If the action had an estimated negative value (plot on the right), the objective flattens when $$r$$ goes near $$0$$, and this corresponds to actions that are much less likely now than in the older policy, and it will have the same effect of not overdoing a similar update which might otherwise reduce these action probabilities to $$0$$.

The objective function only ends up in the downsloping region when the last gradient step made the selected action a lot more probable, so $$r$$ is big while also making our policy worse since the advantage is negative here.

If this is the case, we would want to undo the last gradient step, and the objective function in PPO allows us to do just that. The function is negative there, so the gradient will tell us to walk the other direction and make the action less probable by an amount proportional to how much we changed it. Also notice, that it’s the only region where the clipped part of the objective function has a lower value than the clipped version and thus gets returned by the minimization operator.

# The Algorithm

If a neural network architecture shares parameters between the policy and value function (a state-value function in this case), we must use a loss function that combines the policy surrogate and a value function error term. This objective can be further augmented by adding an entropy bonus to ensure sufficient exploration. Combining these terms, we obtain the following objective, which is (approximately) maximised each iteration.

$L_{t}^{C L I P+V F+S}(\theta)=\hat{E}_{t}\left[L_{t}^{C L I P}(\theta)-c_{1} L_{t}^{V F}(\theta)+c_{2} S\left[\pi_{\theta}\right]\left(s_{t}\right)\right]$

$$c_{1}$$ and $$c_{2}$$ are coefficients, and $$S$$ denotes an entropy bonus, and $$L_{t}^{V F}$$ is a squared-error loss of $$\left(V_{\theta}\left(s_{t}\right)-V_{t}^{\mathrm{targ}}\right)^{2}$$, where $$V_{\theta}\left(s_{t}\right)$$ is the state-value at time $$t$$ and $$V_{t}^{\mathrm{targ}}$$ is the target state-value at time $$t$$.

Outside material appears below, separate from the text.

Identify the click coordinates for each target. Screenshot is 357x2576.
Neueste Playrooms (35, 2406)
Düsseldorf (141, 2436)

PPO has two alternating threads. Each iteration, each of (parallel) actors collect time steps of data. Then we construct the surrogate loss on these time steps of data and optimise it with mini-batch SGD (or usually for better performance, Adam), for $$K$$ epochs.

# Performance

The team at OpenAI compared PPO (with the clipped surrogate objective) to several other methods from the literature, which are considered to be effective for continuous problems. They compared PPO againts tuned implementations of the following algorithms: Trust Region Policy Optimization (TRPO), Cross-Entropy Method (CEM), Vanilla Policy Gradient with Adaptive stepsize, A2C, A2C with trust region.

A2C stands for advantage actor critic, and is a synchronous version of A3C, which they found to have the same or better performance than the asynchronous version. For PPO, they set the hyperparameter $$\epsilon=0.2$$.

Comparison of several algorithms on several MuJoCo environments, training for one million timesteps

In conclusion, we see that PPO outperforms the previous methods on almost all the continuous control environments and has the stability and reliability of trust-region methods but is much simpler to implement, requiring only a few lines of code change to a vanilla policy gradient implementation, applicable in more general settings for example, when using a joint architecture for the policy and value function, and has better overall performance.